As Steve Torso pointed out, markets naturally “move towards efficiencies.” With traditional funds management often burdened by inefficiencies in KYC, administration, and transaction processes, “it absolutely makes sense to me that going forward… there’s a lot more sort of funds management solutions that are utilising blockchain technology sort of behind the scenes.”
Market Sentiment and the “Banana Zone”
Discussing the recent market movements, including Bitcoin’s strong performance, Adam acknowledged Raoul Pal’s “banana zone” thesis (a period of rapid upward price movement). While careful to state “no advice basis,” he noted a “flight to quality” among investors. Capital is shifting “certainly out of NFTs, altcoins, pump and dumps, and really projects that have utility.”
The “blue chips” of the crypto world, like Bitcoin, Ethereum, Solana, Ripple (XRP), and Cardano (ADA), are gaining institutional adoption, with Binance’s BNB token also making a significant play for government reserve consideration.
Regarding Bitcoin’s long-term trajectory, Adam referenced a panel at Token2049 featuring industry giants like VanEck and BlackRock.
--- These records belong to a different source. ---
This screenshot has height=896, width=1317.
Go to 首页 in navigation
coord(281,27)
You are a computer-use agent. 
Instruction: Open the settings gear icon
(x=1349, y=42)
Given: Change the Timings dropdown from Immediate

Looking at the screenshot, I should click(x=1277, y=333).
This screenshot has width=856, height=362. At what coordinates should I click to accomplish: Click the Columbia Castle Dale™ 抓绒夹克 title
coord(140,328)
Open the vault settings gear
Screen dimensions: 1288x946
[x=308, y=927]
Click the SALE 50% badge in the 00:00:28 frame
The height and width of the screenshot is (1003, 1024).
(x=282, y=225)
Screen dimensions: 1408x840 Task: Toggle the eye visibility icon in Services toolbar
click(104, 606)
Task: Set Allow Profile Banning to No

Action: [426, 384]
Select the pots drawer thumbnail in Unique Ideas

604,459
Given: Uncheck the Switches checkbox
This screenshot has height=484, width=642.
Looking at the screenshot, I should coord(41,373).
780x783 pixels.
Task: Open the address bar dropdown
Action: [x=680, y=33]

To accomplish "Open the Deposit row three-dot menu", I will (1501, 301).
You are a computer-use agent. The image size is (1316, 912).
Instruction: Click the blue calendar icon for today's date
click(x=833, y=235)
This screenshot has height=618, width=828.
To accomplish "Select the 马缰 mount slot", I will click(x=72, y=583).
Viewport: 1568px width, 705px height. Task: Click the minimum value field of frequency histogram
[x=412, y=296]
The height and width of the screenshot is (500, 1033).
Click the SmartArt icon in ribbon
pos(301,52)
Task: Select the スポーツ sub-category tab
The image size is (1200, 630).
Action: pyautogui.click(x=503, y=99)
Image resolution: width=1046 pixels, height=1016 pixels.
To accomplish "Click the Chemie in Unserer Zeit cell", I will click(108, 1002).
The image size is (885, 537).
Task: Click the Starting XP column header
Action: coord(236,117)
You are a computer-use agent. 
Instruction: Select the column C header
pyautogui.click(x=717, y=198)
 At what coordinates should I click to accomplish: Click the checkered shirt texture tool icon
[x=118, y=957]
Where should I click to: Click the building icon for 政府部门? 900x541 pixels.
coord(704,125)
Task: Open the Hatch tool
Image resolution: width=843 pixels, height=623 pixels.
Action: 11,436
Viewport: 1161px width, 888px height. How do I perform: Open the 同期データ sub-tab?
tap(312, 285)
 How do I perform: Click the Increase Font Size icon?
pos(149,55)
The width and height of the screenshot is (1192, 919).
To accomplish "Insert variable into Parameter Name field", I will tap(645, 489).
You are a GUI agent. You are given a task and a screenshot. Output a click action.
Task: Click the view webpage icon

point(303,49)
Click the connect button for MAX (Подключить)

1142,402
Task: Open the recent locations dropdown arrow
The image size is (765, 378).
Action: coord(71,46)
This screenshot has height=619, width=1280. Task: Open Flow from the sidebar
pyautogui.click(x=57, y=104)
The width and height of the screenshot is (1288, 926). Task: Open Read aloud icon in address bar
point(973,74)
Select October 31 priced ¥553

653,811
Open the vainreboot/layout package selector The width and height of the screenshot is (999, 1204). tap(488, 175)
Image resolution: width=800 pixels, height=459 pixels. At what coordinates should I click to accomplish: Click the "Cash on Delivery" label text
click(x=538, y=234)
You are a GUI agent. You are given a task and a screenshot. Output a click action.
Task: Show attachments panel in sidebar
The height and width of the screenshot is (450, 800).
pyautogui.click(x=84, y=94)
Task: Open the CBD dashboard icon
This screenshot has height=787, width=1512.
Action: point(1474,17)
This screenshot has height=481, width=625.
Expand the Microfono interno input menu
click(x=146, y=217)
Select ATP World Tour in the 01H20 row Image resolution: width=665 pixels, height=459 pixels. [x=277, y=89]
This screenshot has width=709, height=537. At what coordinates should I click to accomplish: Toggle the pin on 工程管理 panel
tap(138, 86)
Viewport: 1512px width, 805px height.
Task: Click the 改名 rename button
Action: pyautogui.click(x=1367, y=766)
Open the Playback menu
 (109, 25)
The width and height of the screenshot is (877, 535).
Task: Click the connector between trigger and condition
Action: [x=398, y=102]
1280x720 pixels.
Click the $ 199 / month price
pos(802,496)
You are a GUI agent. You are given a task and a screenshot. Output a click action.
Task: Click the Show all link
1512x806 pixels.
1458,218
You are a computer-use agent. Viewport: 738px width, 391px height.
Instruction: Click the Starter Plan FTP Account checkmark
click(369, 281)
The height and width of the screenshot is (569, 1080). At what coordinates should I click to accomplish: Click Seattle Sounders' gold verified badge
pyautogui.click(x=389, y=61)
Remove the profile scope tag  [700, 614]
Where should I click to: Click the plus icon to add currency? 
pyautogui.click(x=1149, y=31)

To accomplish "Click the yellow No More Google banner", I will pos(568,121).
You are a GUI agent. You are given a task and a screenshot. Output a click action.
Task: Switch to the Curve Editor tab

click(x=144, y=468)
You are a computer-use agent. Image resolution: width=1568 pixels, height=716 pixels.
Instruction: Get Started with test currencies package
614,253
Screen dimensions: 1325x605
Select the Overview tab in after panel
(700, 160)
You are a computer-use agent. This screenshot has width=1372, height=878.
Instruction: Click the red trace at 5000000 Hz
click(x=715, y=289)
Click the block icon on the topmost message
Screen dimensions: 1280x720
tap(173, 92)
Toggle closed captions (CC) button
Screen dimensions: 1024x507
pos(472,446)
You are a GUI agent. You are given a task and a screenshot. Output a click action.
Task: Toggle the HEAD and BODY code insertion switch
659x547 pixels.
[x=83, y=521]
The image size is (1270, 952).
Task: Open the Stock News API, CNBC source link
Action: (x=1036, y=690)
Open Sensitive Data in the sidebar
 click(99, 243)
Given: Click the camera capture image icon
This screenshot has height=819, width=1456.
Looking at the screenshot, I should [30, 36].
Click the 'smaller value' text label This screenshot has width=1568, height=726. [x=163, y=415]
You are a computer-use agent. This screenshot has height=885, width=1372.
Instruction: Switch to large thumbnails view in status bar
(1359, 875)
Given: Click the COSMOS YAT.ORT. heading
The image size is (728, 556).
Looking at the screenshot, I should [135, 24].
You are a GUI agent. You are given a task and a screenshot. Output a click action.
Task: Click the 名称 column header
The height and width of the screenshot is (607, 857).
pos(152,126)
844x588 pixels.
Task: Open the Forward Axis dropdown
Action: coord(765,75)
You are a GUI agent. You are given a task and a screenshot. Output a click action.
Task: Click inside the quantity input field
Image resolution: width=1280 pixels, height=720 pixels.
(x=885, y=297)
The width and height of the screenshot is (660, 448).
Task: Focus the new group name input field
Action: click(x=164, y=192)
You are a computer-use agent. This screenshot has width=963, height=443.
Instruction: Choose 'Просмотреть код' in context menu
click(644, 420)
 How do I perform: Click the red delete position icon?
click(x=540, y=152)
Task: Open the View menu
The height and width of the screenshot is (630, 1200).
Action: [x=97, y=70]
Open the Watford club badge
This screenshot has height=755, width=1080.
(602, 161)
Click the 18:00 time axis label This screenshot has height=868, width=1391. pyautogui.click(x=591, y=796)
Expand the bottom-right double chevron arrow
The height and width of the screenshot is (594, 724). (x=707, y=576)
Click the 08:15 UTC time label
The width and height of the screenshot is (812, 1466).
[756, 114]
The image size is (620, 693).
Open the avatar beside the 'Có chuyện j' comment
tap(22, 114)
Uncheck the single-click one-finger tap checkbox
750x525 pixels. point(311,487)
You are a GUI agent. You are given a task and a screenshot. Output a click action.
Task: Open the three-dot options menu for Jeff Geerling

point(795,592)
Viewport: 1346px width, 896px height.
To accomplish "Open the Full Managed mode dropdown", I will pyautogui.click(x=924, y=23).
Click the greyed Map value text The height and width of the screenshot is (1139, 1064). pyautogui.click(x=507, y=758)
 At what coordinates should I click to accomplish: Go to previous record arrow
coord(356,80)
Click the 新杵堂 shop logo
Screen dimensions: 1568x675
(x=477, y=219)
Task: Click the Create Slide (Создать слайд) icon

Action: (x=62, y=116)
The core institutional thesis: if Bitcoin has a “zero or negative correlation” with equity markets, it’s a “must-have” in portfolios. While the correlation between Bitcoin and equities has become more positive since 2020, reaching around 0.48 in early April 2025, other drivers can still lead to diversification benefits.
Steve Torso highlighted the surprising influence of crypto holders in recent US elections, with 50 million holders acting as a significant political force, influencing political candidates’ stances on the industry. This, coupled with the asset class growing to multi-trillion dollar valuations with historically little government support, makes the long-term growth potential hard to ignore. Michael Saylor’s famous adage, “No one ever lost money holding Bitcoin for longer than 5 years,” resonated as a pragmatic approach for long-term investors.
For founders, this signals a compelling time to explore how Web3 principles can infuse their business models. The industry is shedding its wild west image, embracing utility, and attracting serious capital, positioning itself as a transformative force in the global economy.